Por Thathyana Weinfurter Assad


“E, respondendo o presidente, disse-lhes: Qual desses dois quereis vós que eu solte? E eles disseram: Barrabás. Disse-lhes Pilatos: Que farei então de Jesus, chamado Cristo? Disseram-lhe todos: Seja crucificado. O presidente, porém, disse: Mas que mal fez ele? E eles mais clamavam, dizendo: Seja crucificado”. (Bíblia Sagrada. Mateus, 27:21-23).

A Sexta-Feira Santa rememora a morte de Jesus Cristo, por crucificação, no Calvário. Para os cristãos, um momento de muita reflexão, um dia que representa o sangue derramado, a dor sentida, os espinhos cravados, as perfurações na pele, a condenação do inocente à terrível morte na cruz.

Num dia de recordação de tamanho fato ocorrido historicamente, resolvemos fazer, pois, uma ponderação acerca do patrimônio histórico, artístico, de como ele nos é importante, como se dá a fiscalização aduaneira nesse âmbito e, ainda, quando o direito penal aduaneiro pode acabar sendo chamado a atuar em referida esfera, nos limites de sua fragmentariedade e subsidiariedade, inerentes à intervenção mínima, que prega o direito penal como ultima ratio do nosso sistema.

A Lei nº 3.924/1961, que dispõe sobre monumentos arqueológicos e pré-históricos, preconiza, em seus artigos 20 e 21, sobre a remessa, para o exterior, de objetos de interesse arqueológico ou pré-histórico, numismático ou artístico. Tais dispositivos foram compilados pelo Regulamento Aduaneiro (Decreto nº 6.759/2009), nos artigos 626 e 627, nos seguintes termos:

Art. 626.  Nenhum objeto que apresente interesse arqueológico ou pré-histórico, numismático ou artístico poderá ser transferido para o exterior, sem licença expressa do Instituto do Patrimônio Histórico e Artístico Nacional.

Art. 627.  A inobservância do previsto no art. 626 implicará apreensão sumária do objeto a ser transferido, sem prejuízo das demais penalidades a que estiver sujeito o responsável.

Parágrafo único.  O objeto apreendido, de que trata o caput, será entregue ao Instituto do Patrimônio Histórico e Artístico Nacional.

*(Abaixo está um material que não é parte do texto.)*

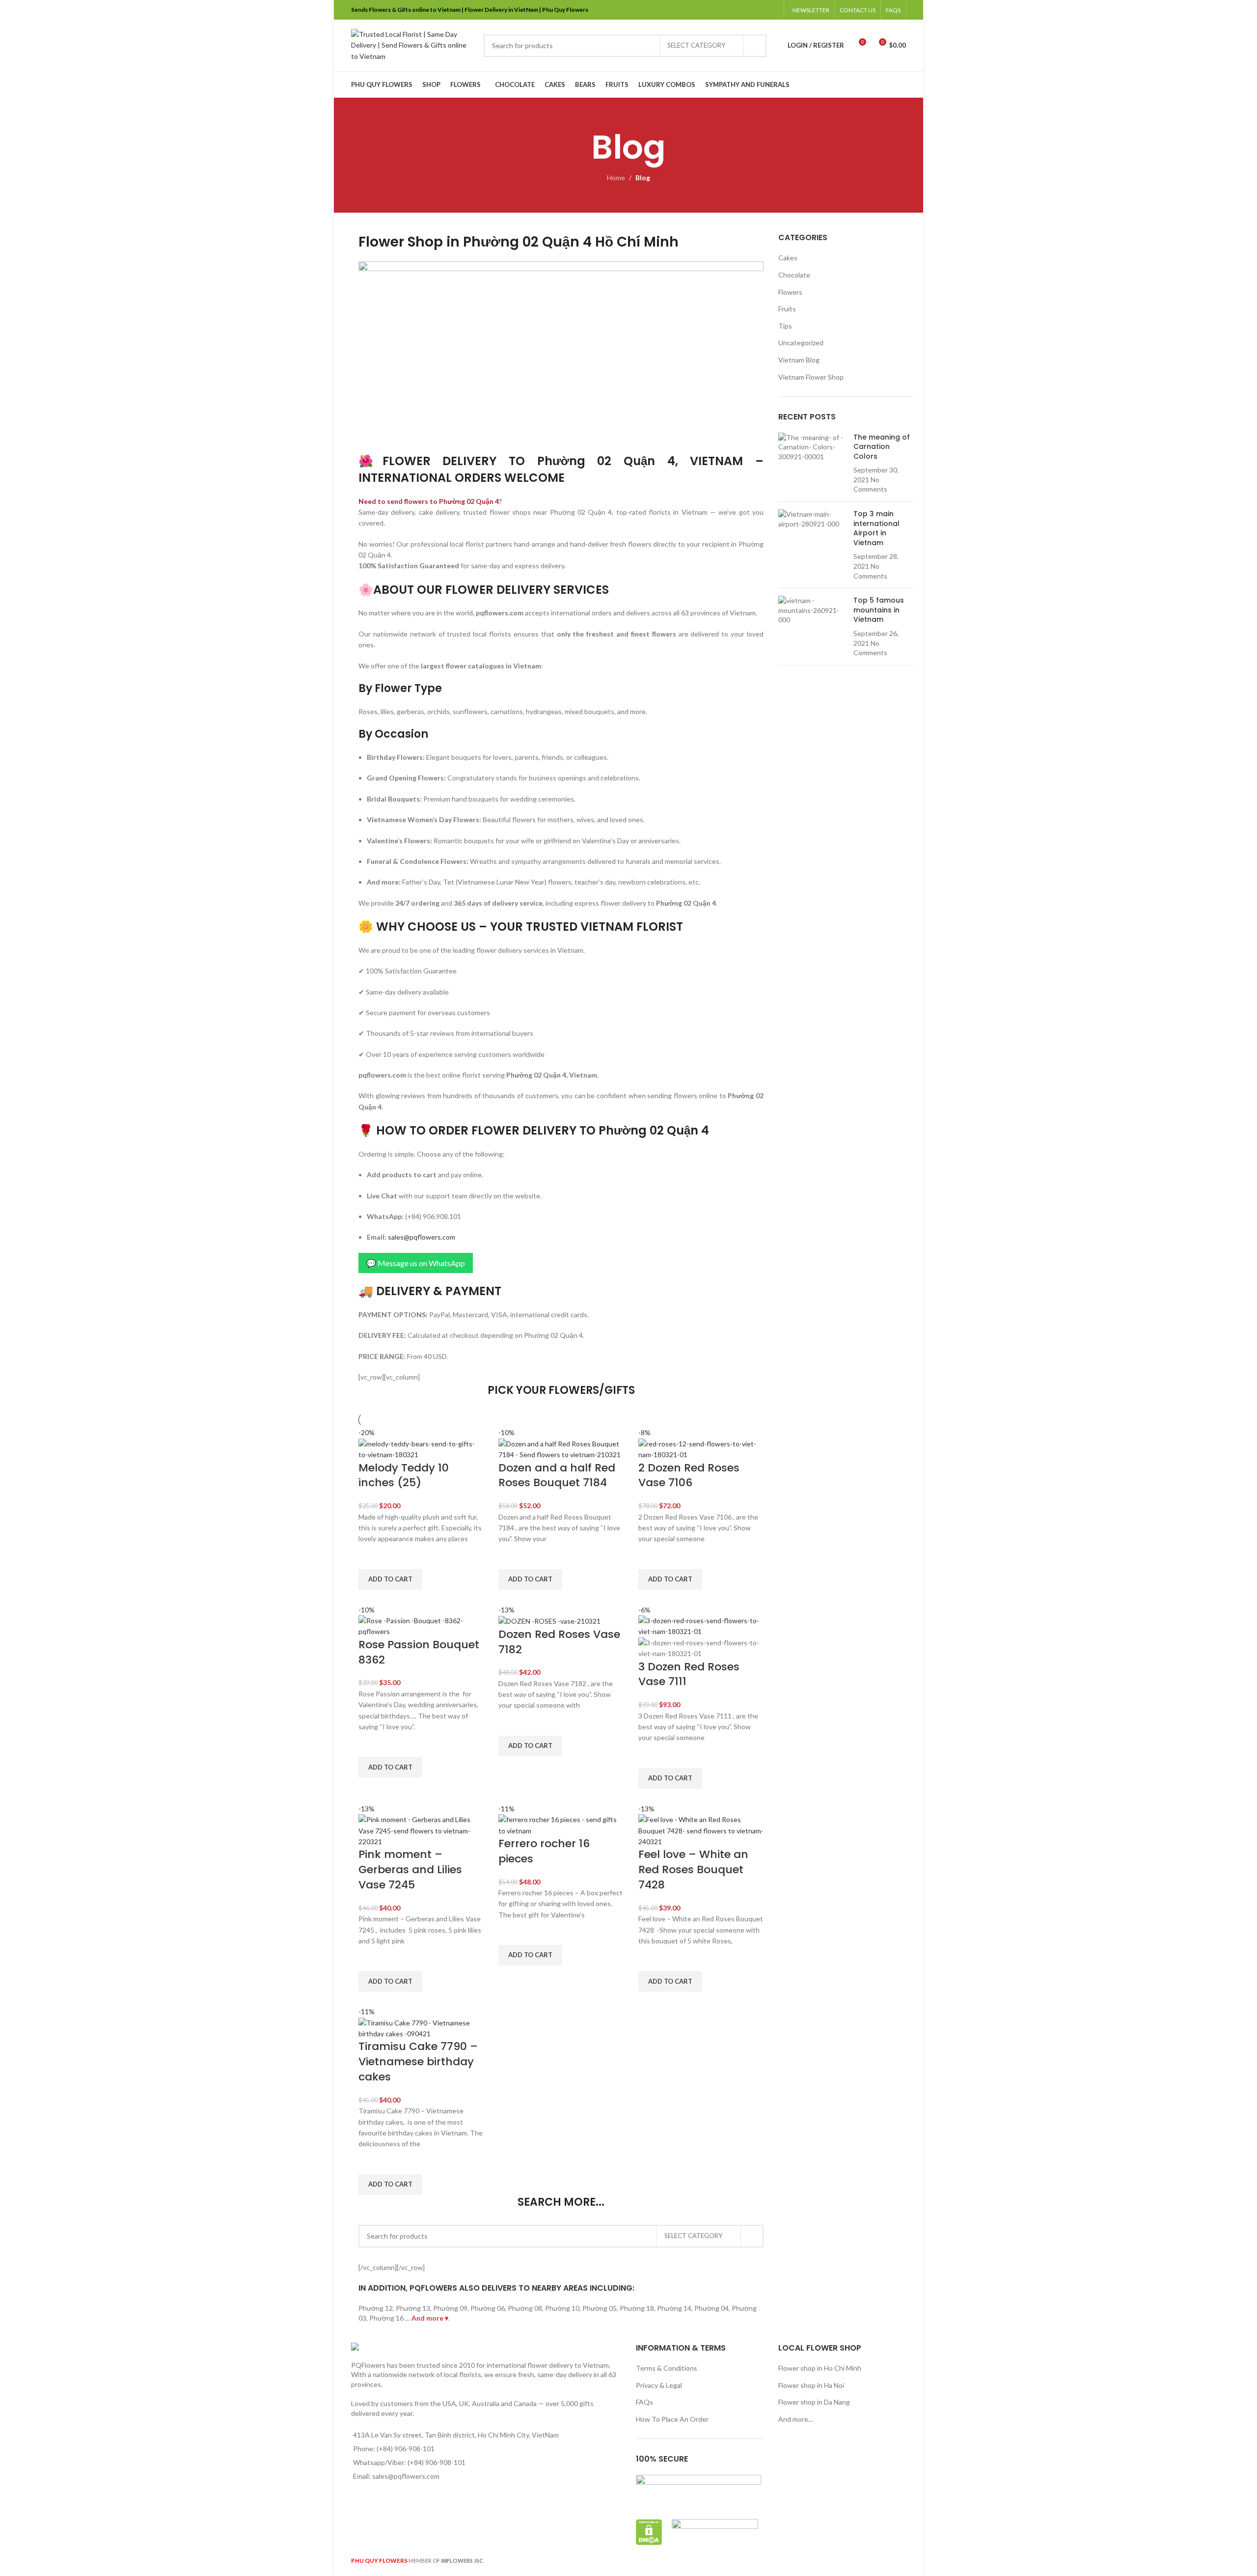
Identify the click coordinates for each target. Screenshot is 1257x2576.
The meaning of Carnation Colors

A título exemplificativo (e considerado que se relembra, no feriado de hoje, a morte de Cristo), as imagens do Senhor Crucificado do Santuário do Bom Jesus de Matozinhos, em Minas Gerais, fazem parte da lista de bens tombados (veja aqui), no Livro de Tombo de Belas Artes, desde outubro de 1962. Consoante descrição do sítio eletrônico de aludido Santuário, “a imagem de Nosso Senhor Crucificado foi esculpida em cedro, no século XVIII em Portugal na cidade de Matosinhos. Com altura de dois metros, a imagem retrata Cristo Vivo, assinalando filetes e coágulos de sangue pelo corpo. Tais características são próprias do estilo barroco, movimento artístico da época, revelando profundo realismo em seus traços e pintura” (veja aqui)

Caso se resolvesse, por algum motivo, exportar tal monumento (de interesse artístico nacional), certamente haveria a necessidade de licença expressa do Instituto do Patrimônio Histórico e Artístico Nacional – IPHAN, assim como a exportação de qualquer outro objeto que apresente interesse arqueológico ou pré-histórico, numismático ou artístico, nos termos da lei.

E se tal exportação for praticada, sem a necessária licença, exigida legalmente? Qual a resposta do direito para tanto?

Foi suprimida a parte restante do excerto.